I am trying to get started with semi-definite programming following Boyd's notes. I was trying to solve a problem as below:
I have an SDP of the following primal form:
$\operatorname{min}\langle C, X\rangle$
subject to $\left\langle A_{i}, X\right\rangle= b_{i}, \quad i=1,2$
$X$ is positive-semidefinite with $$ C=\left[\begin{array}{ll} 0 & 1 \\ 1 & 0 \end{array}\right], A_{1}=\left[\begin{array}{ll} 1 & 0 \\ 0 & 0 \end{array}\right], A_{2}=\left[\begin{array}{ll} 0 & 0 \\ 0 & 1 \end{array}\right], b_{1}=1, b_{2}=0 $$
- How can I check if this satisfies slater's condition?
- How to find the optimal value and optimal X corresponding to this problem?

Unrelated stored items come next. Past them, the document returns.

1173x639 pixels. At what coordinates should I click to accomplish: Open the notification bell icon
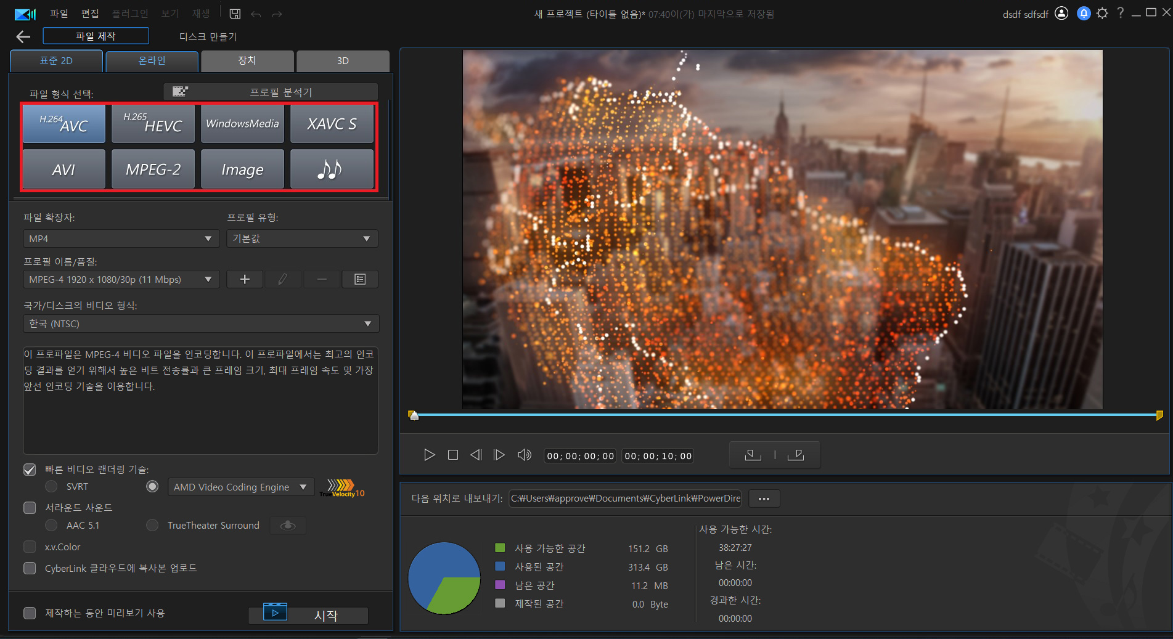[x=1084, y=14]
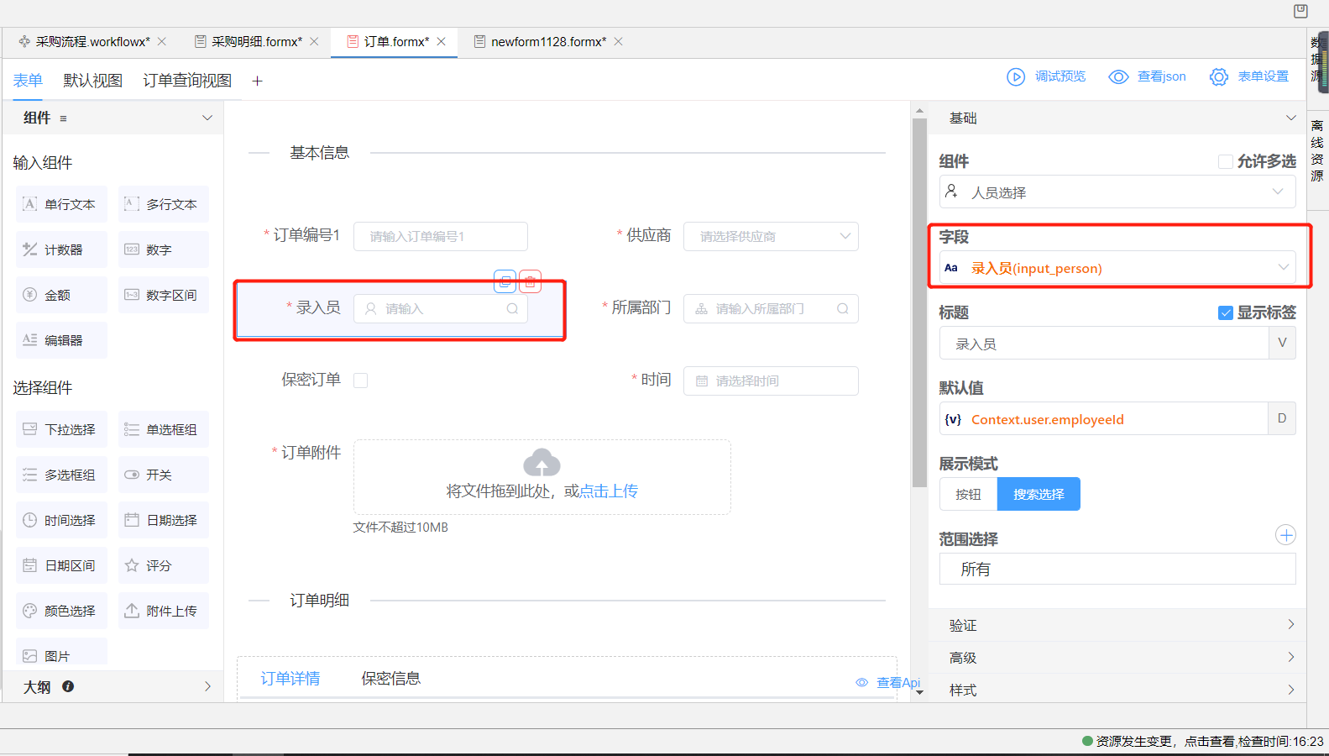Screen dimensions: 1329x756
Task: Enable the 允许多选 checkbox
Action: [x=1226, y=161]

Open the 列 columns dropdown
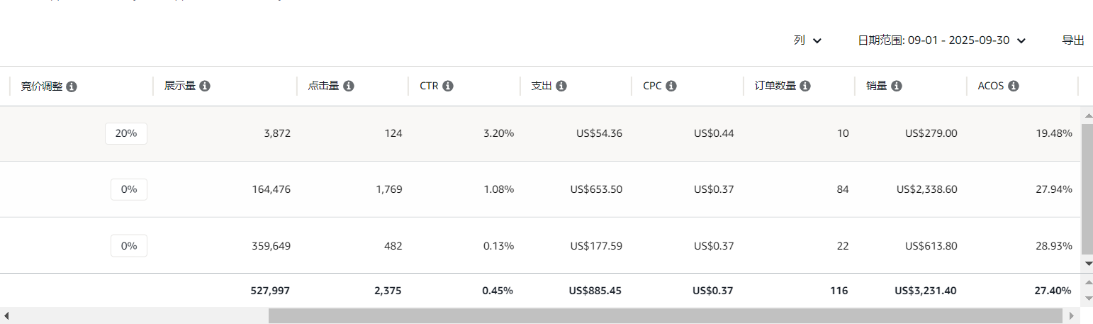point(807,40)
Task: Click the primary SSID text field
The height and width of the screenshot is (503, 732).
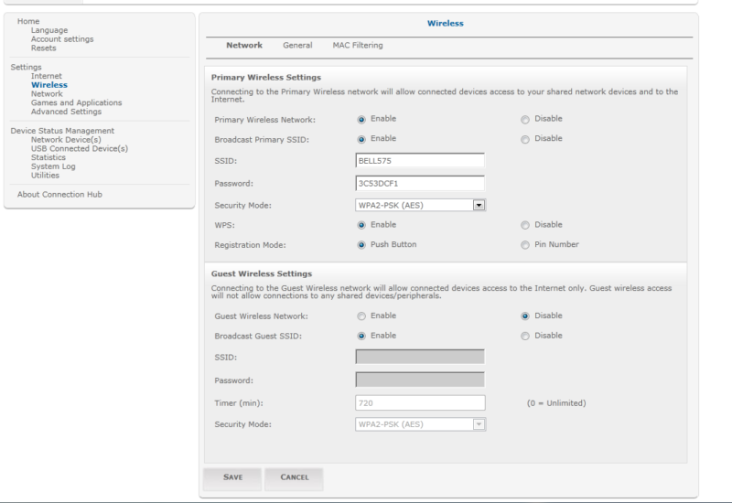Action: (x=419, y=161)
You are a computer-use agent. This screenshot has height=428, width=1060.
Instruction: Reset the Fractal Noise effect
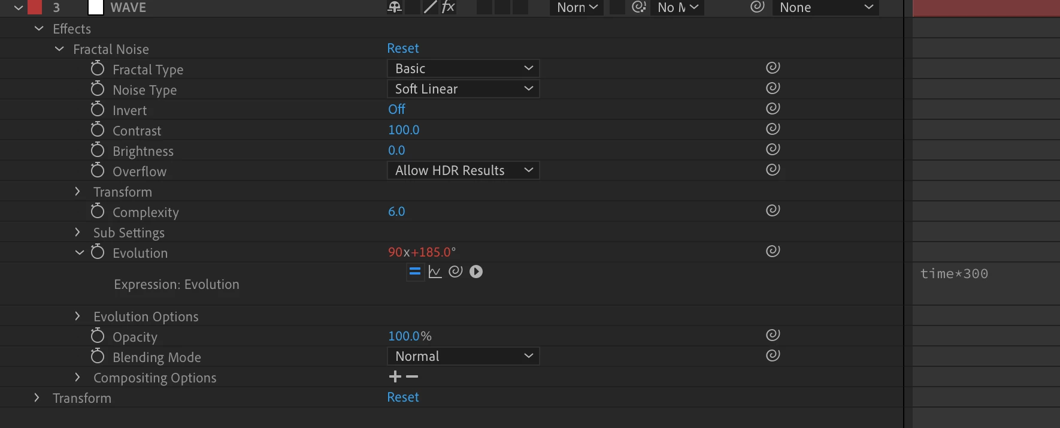click(403, 48)
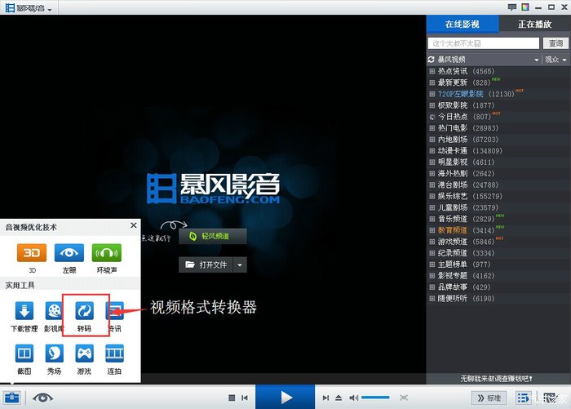Select the 在线影视 tab

(x=462, y=24)
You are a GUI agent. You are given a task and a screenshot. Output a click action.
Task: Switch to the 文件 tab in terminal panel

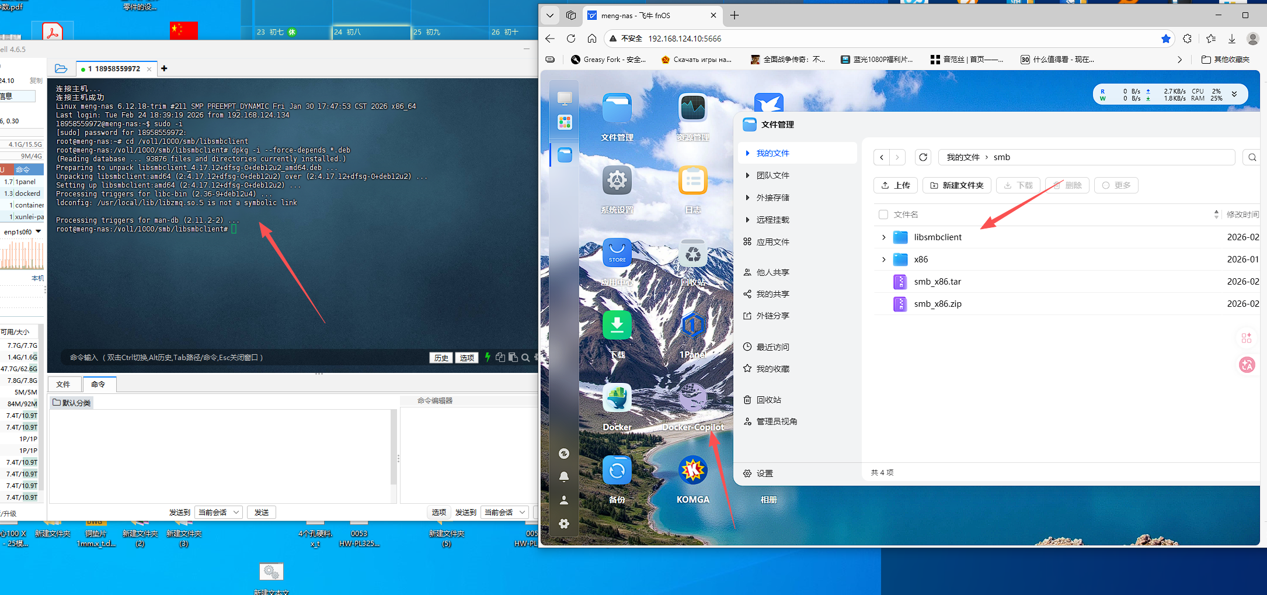pyautogui.click(x=63, y=385)
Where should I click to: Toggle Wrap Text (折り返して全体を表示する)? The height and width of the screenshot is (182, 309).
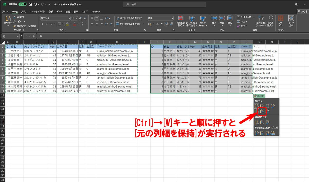(x=129, y=18)

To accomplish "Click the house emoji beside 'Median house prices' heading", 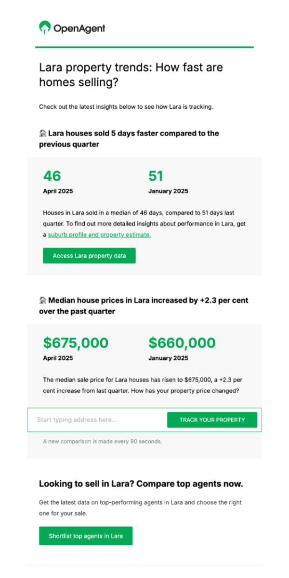I will (43, 300).
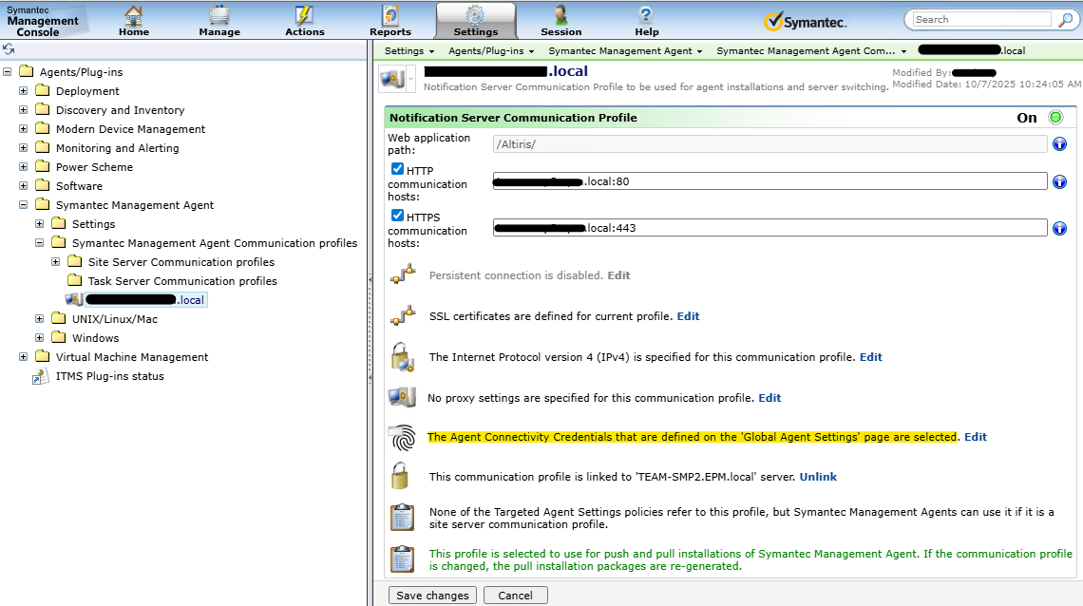Collapse the Symantec Management Agent tree node
Screen dimensions: 1083x606
[24, 205]
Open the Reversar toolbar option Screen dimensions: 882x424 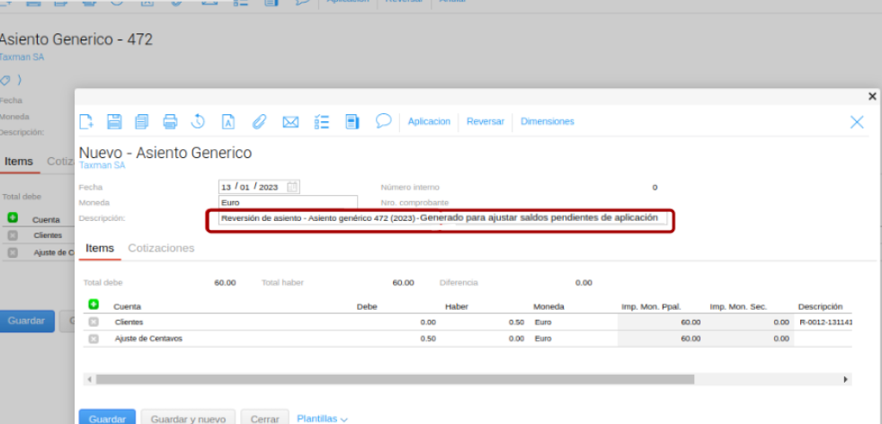[x=485, y=122]
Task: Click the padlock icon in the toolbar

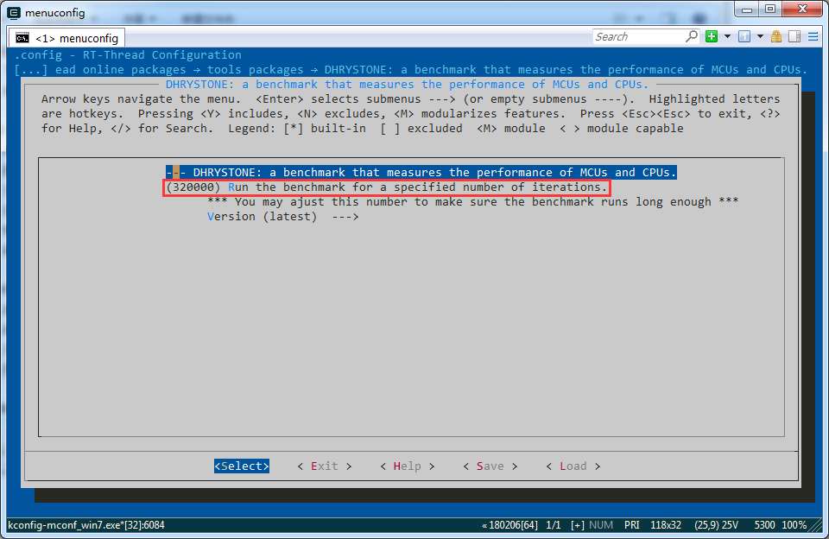Action: point(776,36)
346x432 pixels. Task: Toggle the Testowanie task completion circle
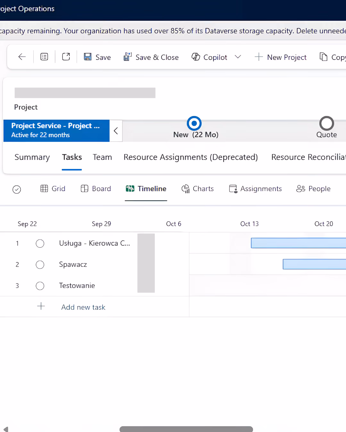point(40,286)
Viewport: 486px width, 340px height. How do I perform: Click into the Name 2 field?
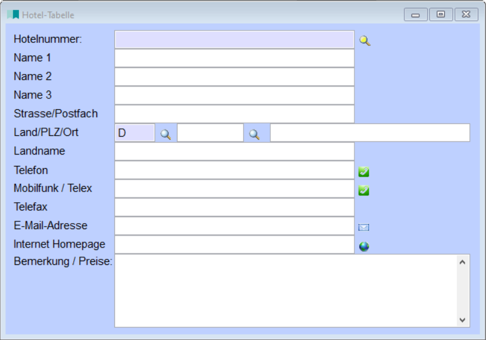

My attempt: Assume $$ X=\left[\begin{array}{ll} a & b \\ b & c \end{array}\right]$$
$\left\langle A_{1}, X\right\rangle= 1$ implies $a=1$ $\left\langle A_{2}, X\right\rangle= 0$ implies $c=0$
Now the determinant is $-b^{2}$, hence positive-semidefiniteness implies $b=0$
But for strict feasibility, we need X to be positive-definite, which is impossible in this case. Hence slater's condition is not satisfied.